Segment Start: RECORDS TO USE

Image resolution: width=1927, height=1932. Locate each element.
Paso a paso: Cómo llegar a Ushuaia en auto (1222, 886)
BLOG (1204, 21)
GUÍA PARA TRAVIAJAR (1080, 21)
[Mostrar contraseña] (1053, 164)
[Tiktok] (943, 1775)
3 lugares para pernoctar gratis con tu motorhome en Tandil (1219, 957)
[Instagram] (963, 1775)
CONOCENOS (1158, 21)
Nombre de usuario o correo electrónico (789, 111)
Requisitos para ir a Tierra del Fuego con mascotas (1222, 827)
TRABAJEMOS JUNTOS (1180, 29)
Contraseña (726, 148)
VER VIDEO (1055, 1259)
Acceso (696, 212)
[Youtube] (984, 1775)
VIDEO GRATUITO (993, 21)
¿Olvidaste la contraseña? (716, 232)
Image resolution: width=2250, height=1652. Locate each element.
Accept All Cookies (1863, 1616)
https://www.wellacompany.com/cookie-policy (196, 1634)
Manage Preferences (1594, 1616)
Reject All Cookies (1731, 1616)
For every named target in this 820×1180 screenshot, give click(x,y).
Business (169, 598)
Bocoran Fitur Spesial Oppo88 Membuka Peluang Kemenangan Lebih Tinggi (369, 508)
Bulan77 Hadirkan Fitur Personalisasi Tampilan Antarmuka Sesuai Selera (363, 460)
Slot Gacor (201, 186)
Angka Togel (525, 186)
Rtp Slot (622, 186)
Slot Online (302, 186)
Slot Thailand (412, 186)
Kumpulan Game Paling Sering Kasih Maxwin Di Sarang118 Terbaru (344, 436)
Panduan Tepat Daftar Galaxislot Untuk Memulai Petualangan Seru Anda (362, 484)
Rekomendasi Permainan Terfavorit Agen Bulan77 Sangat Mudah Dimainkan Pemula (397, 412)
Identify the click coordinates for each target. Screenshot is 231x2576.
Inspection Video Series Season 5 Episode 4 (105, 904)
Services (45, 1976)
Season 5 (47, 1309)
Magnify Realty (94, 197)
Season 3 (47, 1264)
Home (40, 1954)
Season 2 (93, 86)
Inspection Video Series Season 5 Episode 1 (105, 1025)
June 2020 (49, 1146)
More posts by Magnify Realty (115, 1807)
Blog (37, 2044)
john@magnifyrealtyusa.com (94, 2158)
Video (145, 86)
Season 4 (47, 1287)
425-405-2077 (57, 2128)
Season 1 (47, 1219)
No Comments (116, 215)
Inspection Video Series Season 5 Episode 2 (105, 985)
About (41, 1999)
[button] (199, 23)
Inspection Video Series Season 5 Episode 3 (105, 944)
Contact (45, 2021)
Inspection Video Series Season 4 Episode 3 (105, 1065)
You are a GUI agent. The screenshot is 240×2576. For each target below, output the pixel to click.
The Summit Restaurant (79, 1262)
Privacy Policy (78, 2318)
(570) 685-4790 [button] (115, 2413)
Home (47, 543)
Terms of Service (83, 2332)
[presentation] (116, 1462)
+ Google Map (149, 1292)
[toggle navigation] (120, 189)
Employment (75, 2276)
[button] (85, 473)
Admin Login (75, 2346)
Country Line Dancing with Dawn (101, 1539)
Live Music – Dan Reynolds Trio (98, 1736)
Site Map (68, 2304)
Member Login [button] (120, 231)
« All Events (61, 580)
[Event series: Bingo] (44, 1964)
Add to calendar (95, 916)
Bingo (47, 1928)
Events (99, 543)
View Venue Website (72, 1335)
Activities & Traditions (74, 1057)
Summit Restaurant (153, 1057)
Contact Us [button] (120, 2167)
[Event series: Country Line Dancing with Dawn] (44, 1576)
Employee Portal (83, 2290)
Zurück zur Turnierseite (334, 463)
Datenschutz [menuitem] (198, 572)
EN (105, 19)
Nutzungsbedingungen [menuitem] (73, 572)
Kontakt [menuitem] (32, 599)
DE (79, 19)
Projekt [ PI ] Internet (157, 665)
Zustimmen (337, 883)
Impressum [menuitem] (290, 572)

Segment End: RECORDS TO USE

**EXERCISE DIRECTIONS**
Retype only this range exactly: the first line of the data through the line where "Season 1 (47, 1219)" appears.

**EXERCISE RESULT**
Image resolution: width=1927, height=1932. Locate each element.
Paso a paso: Cómo llegar a Ushuaia en auto (1222, 886)
BLOG (1204, 21)
GUÍA PARA TRAVIAJAR (1080, 21)
[Mostrar contraseña] (1053, 164)
[Tiktok] (943, 1775)
3 lugares para pernoctar gratis con tu motorhome en Tandil (1219, 957)
[Instagram] (963, 1775)
CONOCENOS (1158, 21)
Nombre de usuario o correo electrónico (789, 111)
Requisitos para ir a Tierra del Fuego con mascotas (1222, 827)
TRABAJEMOS JUNTOS (1180, 29)
Contraseña (726, 148)
VER VIDEO (1055, 1259)
Acceso (696, 212)
[Youtube] (984, 1775)
VIDEO GRATUITO (993, 21)
¿Olvidaste la contraseña? (716, 232)
Image resolution: width=2250, height=1652. Locate each element.
Accept All Cookies (1863, 1616)
https://www.wellacompany.com/cookie-policy (196, 1634)
Manage Preferences (1594, 1616)
Reject All Cookies (1731, 1616)
For every named target in this 820×1180 screenshot, give click(x,y).
Business (169, 598)
Bocoran Fitur Spesial Oppo88 Membuka Peluang Kemenangan Lebih Tinggi (369, 508)
Bulan77 Hadirkan Fitur Personalisasi Tampilan Antarmuka Sesuai Selera (363, 460)
Slot Gacor (201, 186)
Angka Togel (525, 186)
Rtp Slot (622, 186)
Slot Online (302, 186)
Slot Thailand (412, 186)
Kumpulan Game Paling Sering Kasih Maxwin Di Sarang118 Terbaru (344, 436)
Panduan Tepat Daftar Galaxislot Untuk Memulai Petualangan Seru Anda (362, 484)
Rekomendasi Permainan Terfavorit Agen Bulan77 Sangat Mudah Dimainkan Pemula (397, 412)
Identify the click coordinates for each target. Screenshot is 231x2576.
Inspection Video Series Season 5 Episode 4 (105, 904)
Services (45, 1976)
Season 5 (47, 1309)
Magnify Realty (94, 197)
Season 3 (47, 1264)
Home (40, 1954)
Season 2 (93, 86)
Inspection Video Series Season 5 Episode 1 (105, 1025)
June 2020 (49, 1146)
More posts by Magnify Realty (115, 1807)
Blog (37, 2044)
john@magnifyrealtyusa.com (94, 2158)
Video (145, 86)
Season 4 (47, 1287)
425-405-2077 (57, 2128)
Season 1 (47, 1219)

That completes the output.